▸ TASK DETAILS: Among the entries below, find each line holding "computer" and return it.

※

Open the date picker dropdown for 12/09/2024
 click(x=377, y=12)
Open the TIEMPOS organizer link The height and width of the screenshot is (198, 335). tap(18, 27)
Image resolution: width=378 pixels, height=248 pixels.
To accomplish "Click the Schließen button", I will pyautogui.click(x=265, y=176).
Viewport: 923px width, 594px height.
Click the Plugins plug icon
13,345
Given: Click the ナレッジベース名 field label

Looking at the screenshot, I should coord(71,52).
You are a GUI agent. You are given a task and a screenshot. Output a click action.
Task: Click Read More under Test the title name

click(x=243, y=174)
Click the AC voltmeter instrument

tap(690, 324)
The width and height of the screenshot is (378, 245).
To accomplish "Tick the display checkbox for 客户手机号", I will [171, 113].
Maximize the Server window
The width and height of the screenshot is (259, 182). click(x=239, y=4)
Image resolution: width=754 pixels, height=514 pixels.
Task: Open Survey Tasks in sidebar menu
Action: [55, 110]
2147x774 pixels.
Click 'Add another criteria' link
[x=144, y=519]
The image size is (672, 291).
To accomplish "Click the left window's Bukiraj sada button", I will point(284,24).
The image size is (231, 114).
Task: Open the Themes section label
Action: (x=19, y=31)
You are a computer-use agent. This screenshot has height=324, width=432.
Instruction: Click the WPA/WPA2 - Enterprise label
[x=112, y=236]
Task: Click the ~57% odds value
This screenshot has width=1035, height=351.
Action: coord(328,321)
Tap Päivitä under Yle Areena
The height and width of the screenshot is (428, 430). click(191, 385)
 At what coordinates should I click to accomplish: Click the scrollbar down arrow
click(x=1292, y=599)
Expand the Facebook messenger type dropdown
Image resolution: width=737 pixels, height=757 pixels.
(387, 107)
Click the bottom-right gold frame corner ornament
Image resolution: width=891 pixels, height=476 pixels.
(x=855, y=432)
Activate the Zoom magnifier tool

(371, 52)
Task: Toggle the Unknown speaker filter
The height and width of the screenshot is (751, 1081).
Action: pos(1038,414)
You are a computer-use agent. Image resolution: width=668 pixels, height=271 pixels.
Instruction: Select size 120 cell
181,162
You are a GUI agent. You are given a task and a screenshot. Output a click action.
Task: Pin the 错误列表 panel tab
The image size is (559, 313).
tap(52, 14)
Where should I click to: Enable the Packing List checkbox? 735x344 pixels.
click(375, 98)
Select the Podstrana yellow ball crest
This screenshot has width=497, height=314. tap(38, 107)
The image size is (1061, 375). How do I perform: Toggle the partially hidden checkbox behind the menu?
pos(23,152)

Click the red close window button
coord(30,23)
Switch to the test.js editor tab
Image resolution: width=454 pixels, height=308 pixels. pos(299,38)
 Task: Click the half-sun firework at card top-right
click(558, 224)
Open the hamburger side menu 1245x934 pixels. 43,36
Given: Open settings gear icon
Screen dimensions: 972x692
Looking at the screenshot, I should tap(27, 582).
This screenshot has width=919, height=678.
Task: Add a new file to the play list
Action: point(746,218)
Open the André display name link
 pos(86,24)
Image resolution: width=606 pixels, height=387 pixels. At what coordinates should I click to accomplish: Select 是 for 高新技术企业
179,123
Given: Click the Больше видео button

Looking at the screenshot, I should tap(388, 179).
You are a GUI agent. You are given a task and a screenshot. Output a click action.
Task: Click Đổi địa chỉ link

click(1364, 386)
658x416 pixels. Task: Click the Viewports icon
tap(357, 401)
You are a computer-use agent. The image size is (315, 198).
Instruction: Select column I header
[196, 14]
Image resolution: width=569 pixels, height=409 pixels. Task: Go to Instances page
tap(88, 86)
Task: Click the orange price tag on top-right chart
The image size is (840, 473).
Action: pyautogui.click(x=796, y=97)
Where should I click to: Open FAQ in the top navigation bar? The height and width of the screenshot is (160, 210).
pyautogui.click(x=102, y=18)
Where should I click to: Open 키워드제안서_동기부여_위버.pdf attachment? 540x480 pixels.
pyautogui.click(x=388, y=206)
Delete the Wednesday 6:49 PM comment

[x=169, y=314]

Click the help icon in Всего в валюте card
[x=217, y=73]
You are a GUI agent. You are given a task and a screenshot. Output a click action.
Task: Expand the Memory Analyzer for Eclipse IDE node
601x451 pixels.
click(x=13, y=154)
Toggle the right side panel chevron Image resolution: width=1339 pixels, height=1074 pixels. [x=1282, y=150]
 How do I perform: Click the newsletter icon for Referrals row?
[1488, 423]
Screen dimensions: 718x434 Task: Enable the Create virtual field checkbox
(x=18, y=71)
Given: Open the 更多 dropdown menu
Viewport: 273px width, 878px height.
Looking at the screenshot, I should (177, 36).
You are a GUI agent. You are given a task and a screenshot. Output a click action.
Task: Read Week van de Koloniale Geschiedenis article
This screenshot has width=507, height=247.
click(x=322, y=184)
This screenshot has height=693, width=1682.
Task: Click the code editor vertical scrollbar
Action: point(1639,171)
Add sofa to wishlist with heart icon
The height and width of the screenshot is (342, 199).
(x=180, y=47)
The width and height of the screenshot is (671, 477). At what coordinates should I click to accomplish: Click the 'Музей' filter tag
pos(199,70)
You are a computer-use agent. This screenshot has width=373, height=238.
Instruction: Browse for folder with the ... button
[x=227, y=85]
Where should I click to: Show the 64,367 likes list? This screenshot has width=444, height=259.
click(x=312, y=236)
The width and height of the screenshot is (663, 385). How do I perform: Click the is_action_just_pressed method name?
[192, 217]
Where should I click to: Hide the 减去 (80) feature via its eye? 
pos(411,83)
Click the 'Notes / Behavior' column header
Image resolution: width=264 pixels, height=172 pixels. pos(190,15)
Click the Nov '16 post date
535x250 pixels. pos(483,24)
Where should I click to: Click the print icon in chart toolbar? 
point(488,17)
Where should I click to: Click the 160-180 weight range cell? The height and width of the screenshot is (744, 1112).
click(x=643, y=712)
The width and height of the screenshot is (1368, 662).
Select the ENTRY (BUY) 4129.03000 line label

※

▸ RESULT OF THE TASK:
You are a computer-use agent. This screenshot has height=324, width=432.
You are a computer-use agent. Image resolution: width=668 pixels, height=271 pixels.
You are a computer-use agent. The image size is (315, 198).
You are a computer-use agent. This screenshot has width=373, height=238.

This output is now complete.